**Textauszug**
━━━━━━━━━━

# Granite Chief sub 13Kg



## GeorgeP (28. August 2011)

Ausgangsgewicht von meinem Chief in größe L waren 13,18 Kg ohne pedale.

Ziel war es unter 13Kg mit der reverb zu kommen, die frage ob das nun sinn mach oder nicht,ganz klares jaaaaaaaaaaaaaaa . Mir macht es einfach spass meine bike etwas zu erleichtern ohne dabei irgendwelche einbußen zu haben!



Hier könnt ihr natürlich eure bikes auch posten


----------



## psycho82 (28. August 2011)

Echt spitze und alles so schön mit Teileliste
Klasse Gewicht!!!

Gruß

Benny


----------



## MTB-News.de




----------



## GeorgeP (28. August 2011)

psycho82 schrieb:


> Echt spitze und alles so schön mit Teileliste
> Klasse Gewicht!!!
> 
> Gruß
> ...


 
Ohne teilelist machts ja auch keinen sinn


----------



## Alex-F (29. August 2011)

Sehr chic.  Aber dein Lenker ist krumm. 

Können diese Woche ja mal ne Feierabendrunde um den See drehen, wenns bei dir zeitlich passt.


----------



## GeorgeP (29. August 2011)

Alex-F schrieb:


> Sehr chic.  Aber dein Lenker ist krumm.
> 
> Können diese Woche ja mal ne Feierabendrunde um den See drehen, wenns bei dir zeitlich passt.


 
Können wir gerne machen !


----------



## psycho82 (30. August 2011)

Hab gerade im Leichtbauforum gelesen, dass wegen einem Messfehler nochmal 200g oben frauf gekommen sind...

Trotzdem klasse Gewicht

Gruß

Benny


----------



## GeorgeP (30. August 2011)

Stimmt sind nochmal 200g drauf, somit sind es 12,58Kg. 

Bin aber immer noch mehr als zufrieden mit dem gewicht, zumahl ich mit anderen reifen und nem anderen sattel sowie sattelstütze immer noch auf sub 12Kg kommen könnte.

Nur das will ich nicht, ich will fahren und nicht schrauben 

Cheers
George


----------



## Trekki (30. August 2011)

GeorgeP in der Teileliste schrieb:


> Schummelgewicht





Ich habe mich schon immer gefragt, warum die Räder ohne Pedale angegeben werden.

-trekki


----------



## psycho82 (30. August 2011)

GeorgeP schrieb:


> Bin aber immer noch mehr als zufrieden mit dem gewicht, zumahl ich mit anderen reifen und nem anderen sattel sowie sattelstütze immer noch auf sub 12Kg kommen könnte.
> 
> Nur das will ich nicht, ich will fahren und nicht schrauben
> 
> ...



Kann dir nur zustimmen, ein AM sollte auch AM-tauglich bleiben, heißt vernünftige Reifen,versenkbare Sattelstütze, 
etc., dürfen und sollten sein

Gruß

Benny


----------



## GeorgeP (31. August 2011)

jep und so wie es ist, ist es ein AM ohne einschränkungen 

Cheers
George


----------



## Alex-F (31. August 2011)

Bis auf fehlende Schrauben


----------



## MTB-News.de




----------



## GeorgeP (31. August 2011)

━━━━━━━━━━

**Aufgabenstellung 1**
Wo schlägt Alex-F im Textauszug eine Feierabendrunde vor?
**Aufgabenstellung 2**
Gib den Textauszug beginnend bei „Ausgangsgewicht von meinem“ und endend bei „einbußen zu haben!“ wieder und tausche dabei „Chief“ gegen „Rad“ aus.

**Bereitgestellte Daten**
━━━━━━━━━━

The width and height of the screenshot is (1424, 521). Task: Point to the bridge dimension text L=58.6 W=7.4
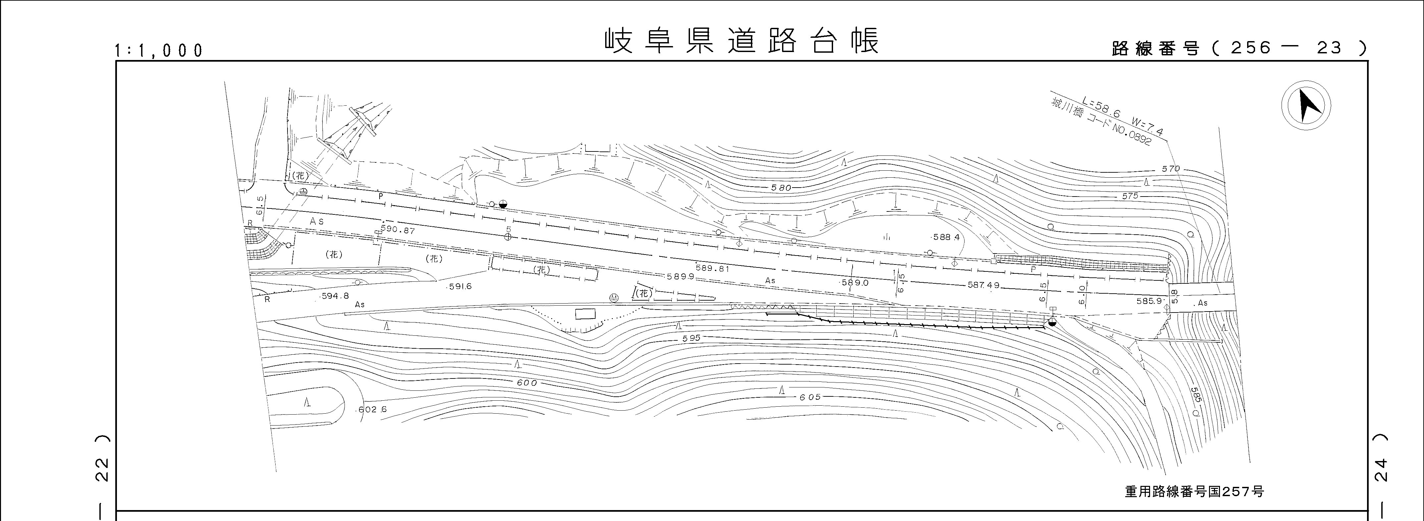click(1123, 116)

━━━━━━━━━━

**Fertige Antwort 1**
Um den See.

**Fertige Antwort 2**
Ausgangsgewicht von meinem Rad in größe L waren 13,18 Kg ohne pedale.

Ziel war es unter 13Kg mit der reverb zu kommen, die frage ob das nun sinn mach oder nicht,ganz klares jaaaaaaaaaaaaaaa . Mir macht es einfach spass meine bike etwas zu erleichtern ohne dabei irgendwelche einbußen zu haben!